UI CHALLENGES
—> Digital vs Print
– Statical design that will never change versus something that is dynamically changing based on user’s influence and device specific factors.
– Static VS user flow.
—> The case of Android: many devices and densities
– Fragmentation: a challenge that a designer cannot control but need to face in order to provide the best experience possible.
THINK USER
—> Focus on the user and user flows instead of pixel perfect design.
– User-centered: the user is the most important thing.
– User will provide the interaction that will trigger the flows.
– App’s purpose is de facto given the user.
HOW TO ACHIEVE THAT UI WISE?
—> Anticipate the user actions and provide a smooth experience: know and use native Android patterns
– Use Animations to provide guides towards actions.
– Don’t be afraid to experiment.
– Provide the user with something he’s already familiar with (native patterns).
– User should be naturally able to navigate through the app and reach his goal.
—> Material Design looks good, let me tell you why
– It has been developed to work everywhere, it’s an adaptive design.
– Since it is using beautiful semi-flat style, it gives you the power to easily create a hierarchy for the content and guide the user.
– Easy to understand.
—> Guide the user: hierarchy of the content matters
– User should not think where the next call to action is, it shall be there in front of him.
—>Think adaptive and define breakpoints to ensure your design is flexible
– There is no pixel perfect design.
– The design will evolve from one screen to the other and through the experience, because it is interactive.
– The designer needs to define k screens, the breakpoints of the design and he should imagine how the design will evolve in between, keeping in mind that it shall always keep the level of visual quality and experience he designed on the k screens.
– The designer will never be able to test the design on all the screens and conditions, so he should rather focus on the best solution for most of the screens than pixel perfect solution that will work only in one case.
THE IMPLEMENTATION CHALLENGE
—> Let’s discuss feasibility and nativeness first
– Having a talk with a developer when you are brainstorming can help you understand the challenge and define the best way to deal with the UX/UI.
—> Developer vs designer: what we can learn from each other.
– Developers and designers not always speak the same language and they focus on different things: talking together can help both to build up a better product, find better solutions and lead to a smoother process.
—> Team work and communication are always better than guidelines.
– Guidelines are still needed though, not all developers are nice.
– Sitting together and use a pair-programming-alike style will help you both in creating something nice and cleaner: from the developer point of view, he will be somehow forced to extract correctly the values and refactor his layouts to make them more flexible.

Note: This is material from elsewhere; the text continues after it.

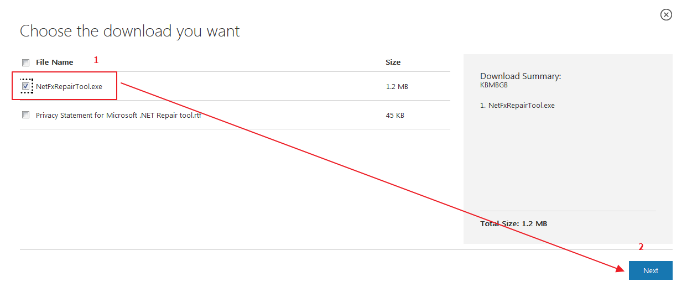The image size is (692, 287).
Task: Click the File Name column header
Action: click(54, 62)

On designer’s side, it will give a runtime overlook on his design.
– Working together will help you being more involved in the product and with that you will gain ownership over the product.

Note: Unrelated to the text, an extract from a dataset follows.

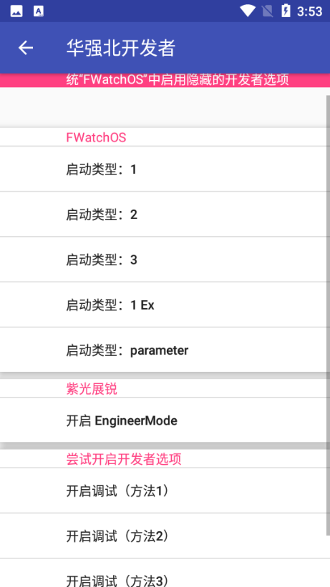Viewport: 330px width, 587px height.
Task: Tap the no-SIM icon in status bar
Action: (268, 11)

—> Why sanity check matters.
– Because designers like to torture developers.
– It’s the perfect time to recap all the design (you both might have been focused more on details than on general look) and further improve the process: the more you work together, the faster you will get in achieving the results.
CONCLUSION
—> There is no pixel perfect design on Android.
—> If you focus on the user, think adaptive design and work as a team, your app will be way better.